The legendary series returns to the airwaves – but on CBS’ SVOD service
The Starship Enterprise is back in business. But if want you get on board, it’s going to cost you.
CBS announced Monday it was rebooting Star Trek, which would be the seventh television incarnation of the franchise.
But there is a catch.
It you want to see Star Trek, you would have to subscribe to CBS’ All Access subscription video on-demand service, which is $5.99 a month excluding taxes (which would apply in Chicago.)
All Access streams CBS’ large library of TV product, including your local CBS affiliate in some areas.
The premiere would air on CBS in January 2017 before heading to All Access exclusively. CBS already streams all other Star Trek television shows on All Access and on other platforms.
The new Star Trek series is also being distributed on multiple platforms and television internationally.
Using a new Star Trek show to bolster a platform isn’t new: Paramount used the premiere of Star Trek: Voyager to launch UPN in 1995. UPN was also home to Star Trek: Enterprise.
The decision to move the new Star Trek to a digital platform continues a trend of premium content heading to streaming services, rather than the traditional broadcast or cable route. It’s not known if the new Star Trek would be offered to broadcasters or cable networks in the States, though today’s announcement doesn’t seem to indicate that.
According to a statement released by CBS, the new Star Trek “will introduce new characters seeking imaginative new worlds and new civilizations, while exploring the dramatic contemporary themes that have been a signature of the franchise since its inception in 1966.”

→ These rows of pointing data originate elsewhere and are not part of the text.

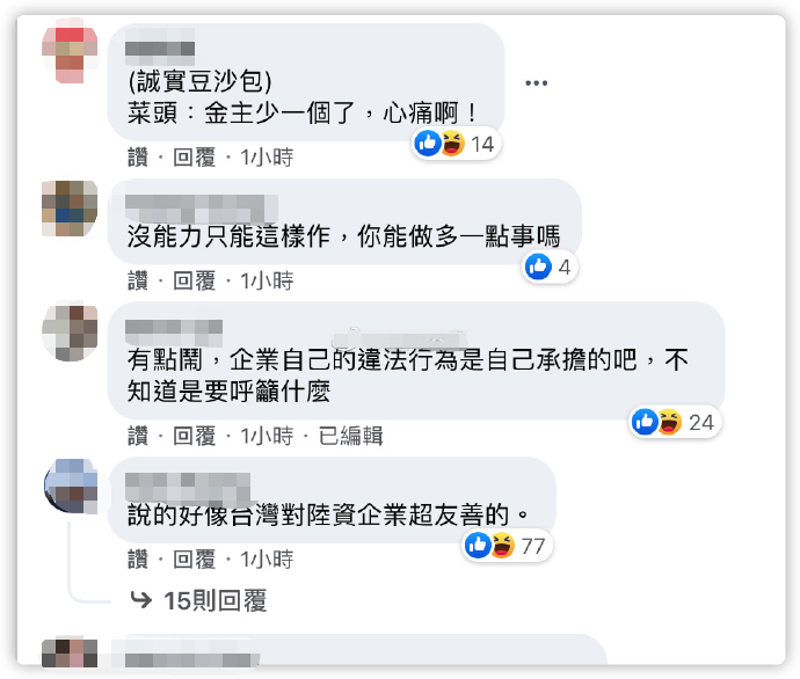800x679 pixels.
Task: Click the haha emoji beside count 77
Action: (x=503, y=545)
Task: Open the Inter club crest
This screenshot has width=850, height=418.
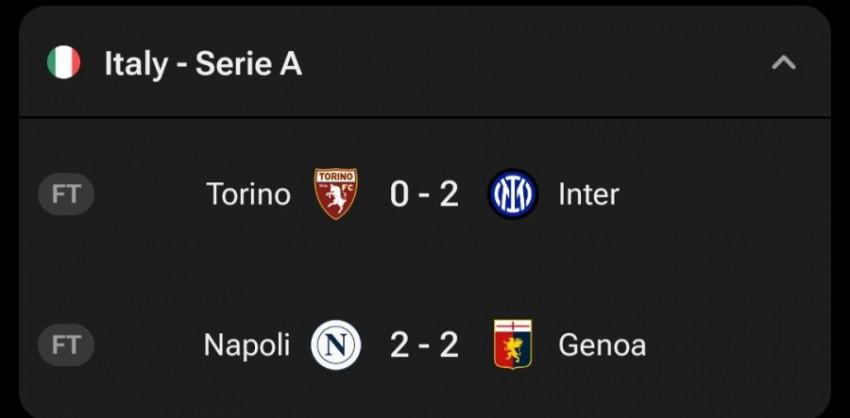Action: (x=512, y=194)
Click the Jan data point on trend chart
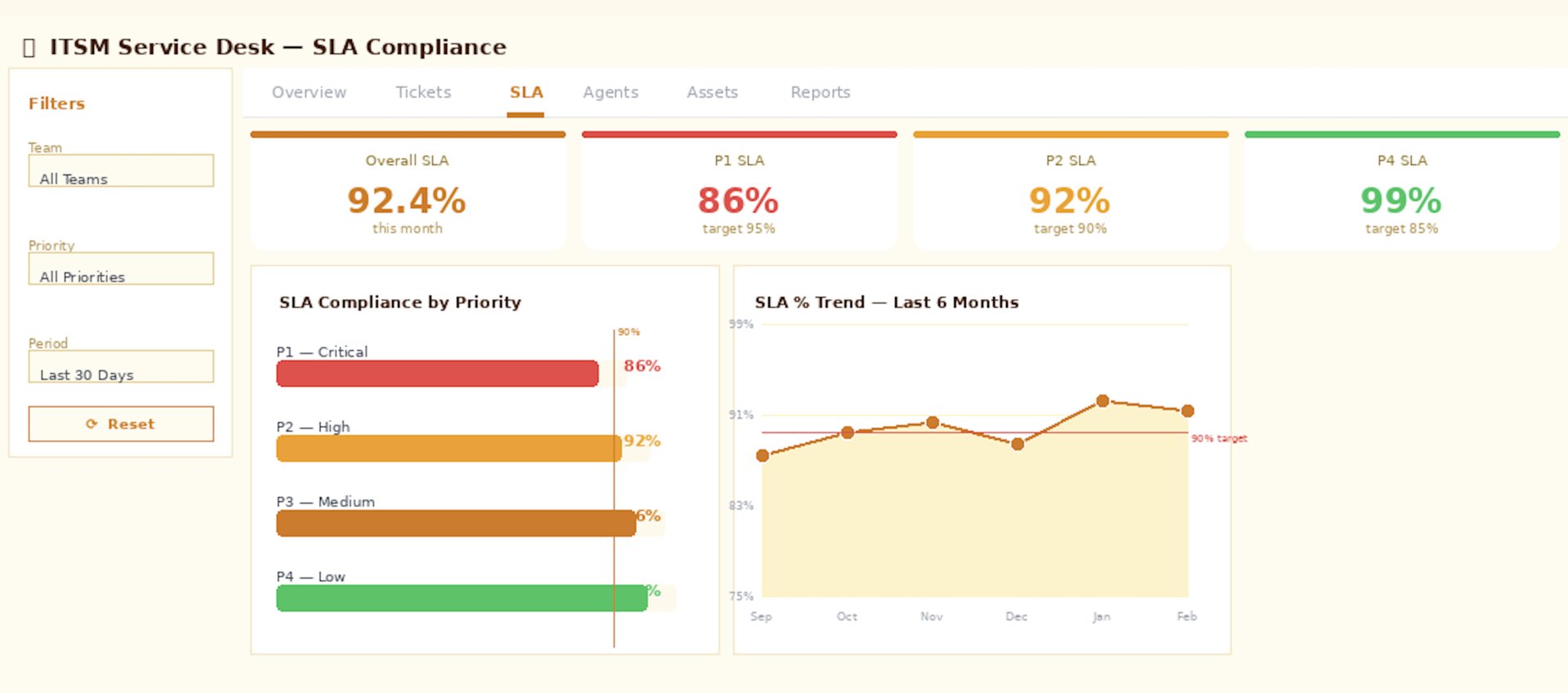Screen dimensions: 1568x693 coord(1102,401)
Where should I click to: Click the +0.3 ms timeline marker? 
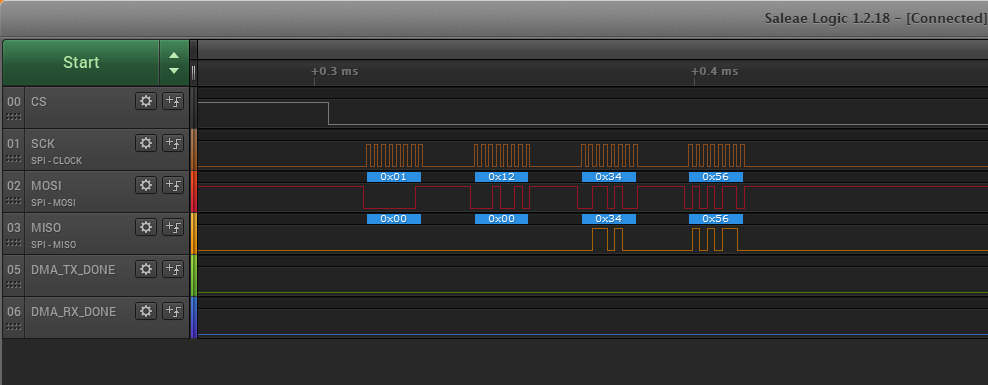coord(335,71)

Alex Kurtman has been named Executive Producer of the project. He co-wrote the 2009 Star Trek movie and 2013 sequel Into Darkness with Roberto Orci, who is not part of the revival.
Star Trek celebrates its 50th anniversary next year, premiering on September 8, 1966 on NBC. The reruns’ popularity helped spawn several motion pictures, an animated series, and several TV sequels, including Star Trek: The Next Generation and Star Trek: Deep Space Nine.
The new Star Trek is not related to the new theatrical scheduled for release in the summer of 2016, Star Trek: Beyond. Since CBS and Viacom split from each other in 2005, Viacom’s Paramount Pictures has the rights to produce and distribute the Star Trek theatrical product; CBS and CBS Television Distribution own the rights to all Star Trek TV series. Viacom acquired Paramount in 1994 and CBS in 2000; CBS spun off Viacom in 1971 due to newly minted fin-syn rules at the time.